Francisco Xavier de Oliveira, o Cavaleiro de Oliveira, num texto da Recreação Periódica, escreveu que “no amor, como na guerra, cumprir o dever é pouco”. Palavras muito avisadas, e que deveriam estar na mesa de cabeceira de todos e de cada um, não só pela importância que têm na vida as artes amorosas e as artes bélicas, mas também porque não é só a tais lides que se aplica o ensinamento. Vale para muito mais.
Por exemplo, e indo agora ao ponto, para a transição energética, expressão algo pomposa que se crismou para abarcar tudo quanto respeita à diminuição do uso e à substituição das fontes de energia tradicionais, nomeadamente as mais poluentes, digamos assim.
Ora, está muito bem o objetivo, acho eu, embora não seja um dos que vive sob terror e tremor à la Thunberg, mas percebo a questão, sou-lhe sensível e procuro fazer alguma coisa – não suficiente, é verdade, mas alguma. E também observo, procuro saber, reflito.
E, tal como no amor e na guerra, et cetera, constato que não chega cumprir o dever, ou seja, não chegam bons sentimentos, boas ideias, grandes palavras, programas, roteiros, estratégias e vontades. É preciso, também e muito, cuidar do dia a dia, das coisas práticas, do detalhe.
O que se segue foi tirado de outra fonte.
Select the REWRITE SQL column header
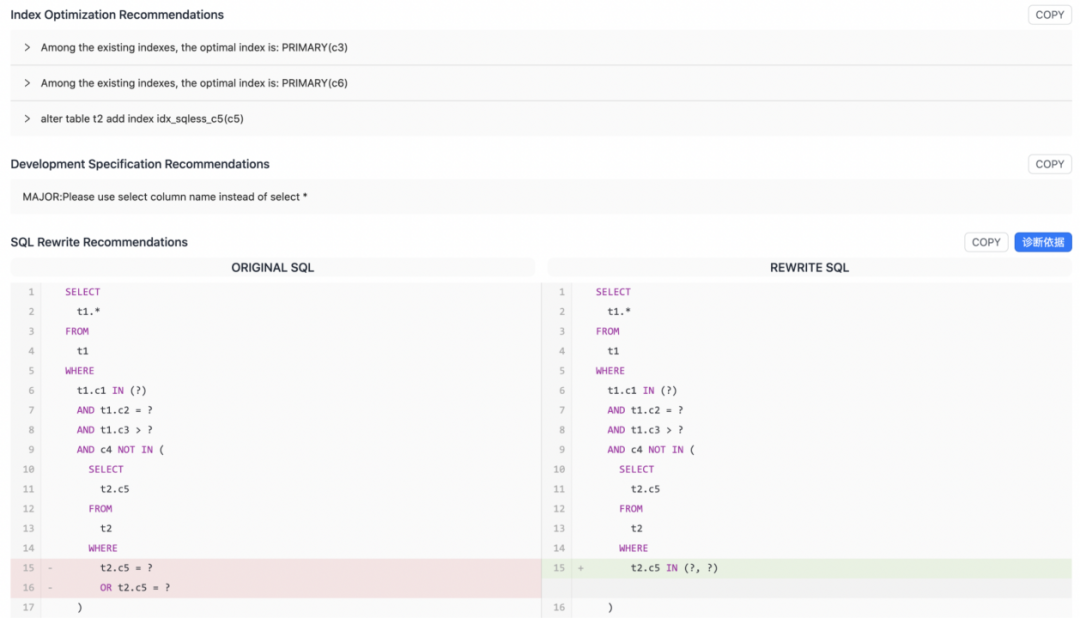This screenshot has height=618, width=1080. click(x=809, y=268)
O amor, a guerra e a transição energética – e tantas outras empreitadas de que nos possamos lembrar – fazem-se em grande parte nas trincheiras, e disso muito depende o seu maior ou menor sucesso.
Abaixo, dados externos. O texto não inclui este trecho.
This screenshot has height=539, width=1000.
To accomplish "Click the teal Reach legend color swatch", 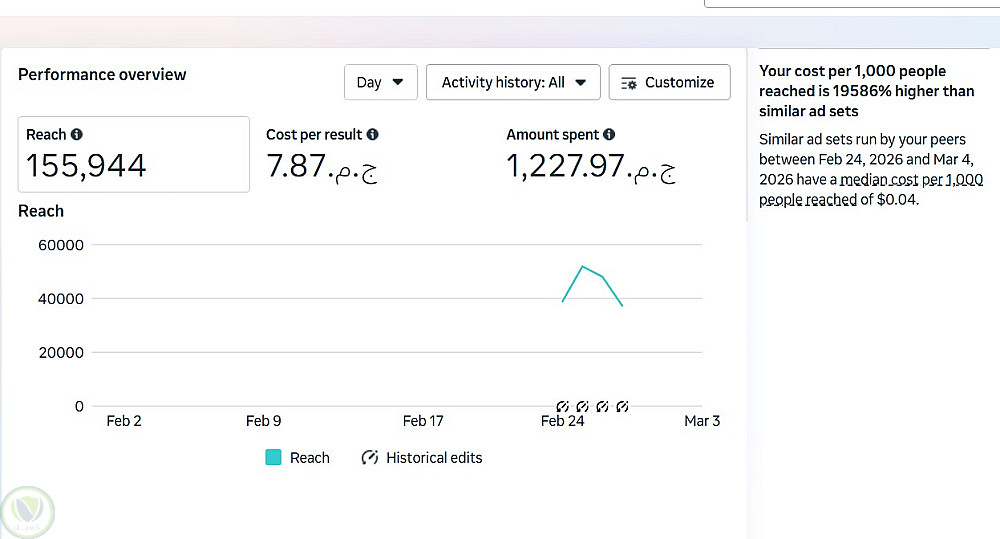I will coord(273,458).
Ora, aqui fica um desafio, que baseio num episódio de que tenho ciência direta, e não de ouvir dizer, e que creio muito ilustrativo da importância das coisinhas práticas, sob pena de a celebrada transição se ficar apenas pelo cumprimento do dever das ideias e das intenções.
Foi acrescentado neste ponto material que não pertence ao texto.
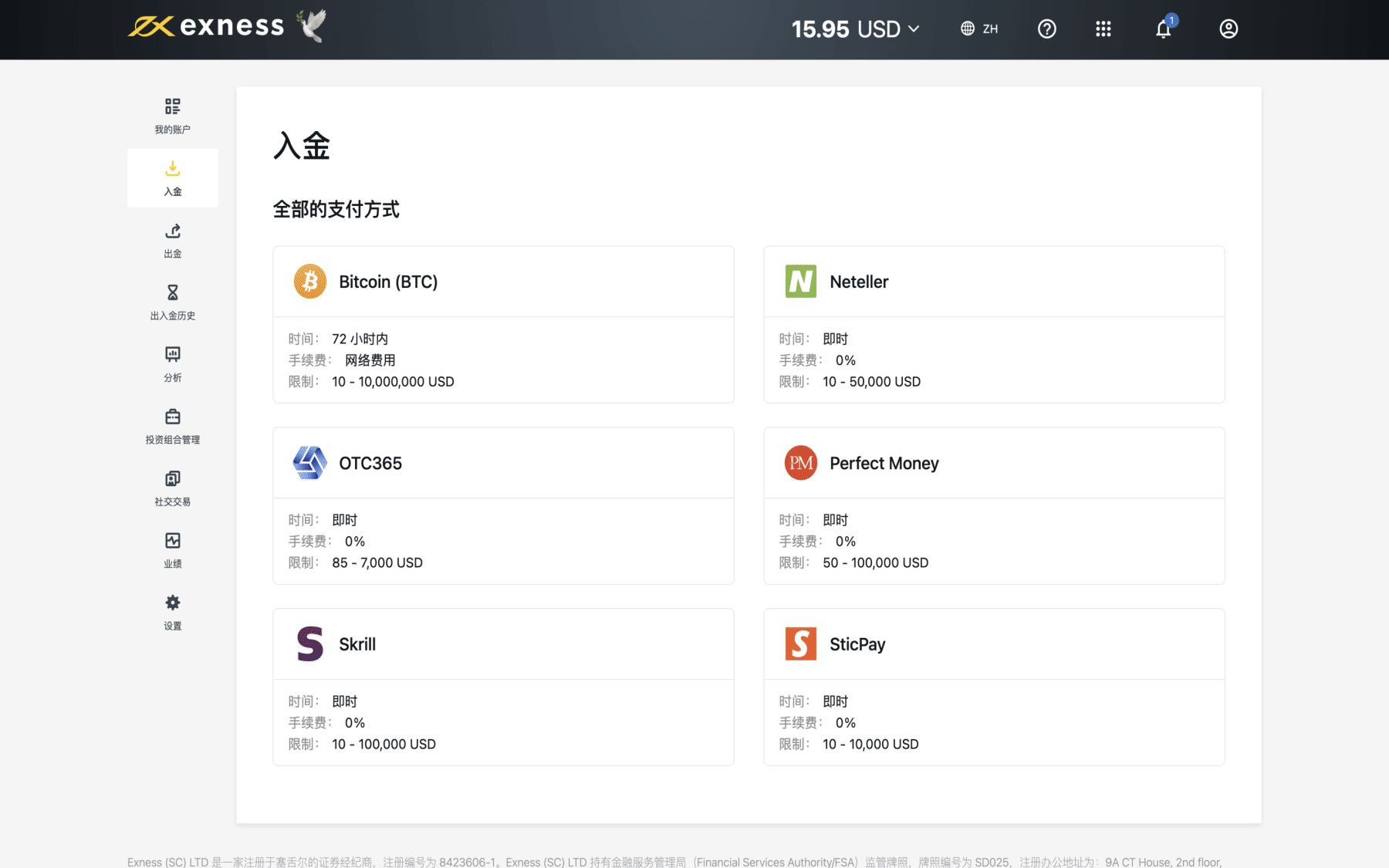The image size is (1389, 868).
Task: Click the Bitcoin logo icon
Action: (x=310, y=282)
Pois, experimente o caro leitor meter-se num automóvel elétrico, desses que não têm centenas de quilómetros de autonomia (que a transição energética quando nasce é para todos, e não apenas para quem tem um bólide mais moderno, mais caro e mais autónomo), e experimente sair de Lisboa, por exemplo para sudeste, percorrendo mais ou menos 170 quilómetros. Depois, diga-me quantas horas lhe levou a jornada.
Eu diria talvez umas quatro ou cinco, contando por baixo, e não é porque o automóvel ande pouco. É porque precisa de ser carregado, e só por si a operação já leva algum tempo.
Mas as quatro ou cinco horas não são tanto por conta disso, mas mais por conta de uma outra coisa: é que é o cabo dos trabalhos para encontrar um carregador e, mais ainda, um carregador que funcione, e, depois de o encontrar, por montes e vales, vamos lá ver se está livre, porque os que há, e os que há a funcionar então nem se fala, são sempre poucos – e já vai havendo algumas almas que se aventuram em automóveis elétricos, pelo que há razoável procura.
Pois é assim: nas áreas de serviço das autoestradas, até há, mas poucos e muitas vezes avariados, pelo que é preciso sair da autoestrada e andar em busca, à la recherche de um carregador que esteja apto e livre. Coisa raríssima, mas lá se encontra depois de montes e vales (que neste caso são cidades e vilas, não é o fim do mundo), carrega-se, e leva um ror de tempo – porque carregadores rápidos é ainda maior raridade. Volta-se à estrada, mais um pedaço de caminho.
Nova necessidade de carregamento. A mesma cegada – procura, encontra, avariado, desvia, busca, encontra, avariado ou ocupado, lá encontra, após mais veredas e demónios, e carrega, espera. Volta. Anda. Et cetera, e tal. E lá chega, umas horas depois, e muito desanimado com a transição energética. Dever cumprido, mas muito a custo; e o dever não basta, lá está.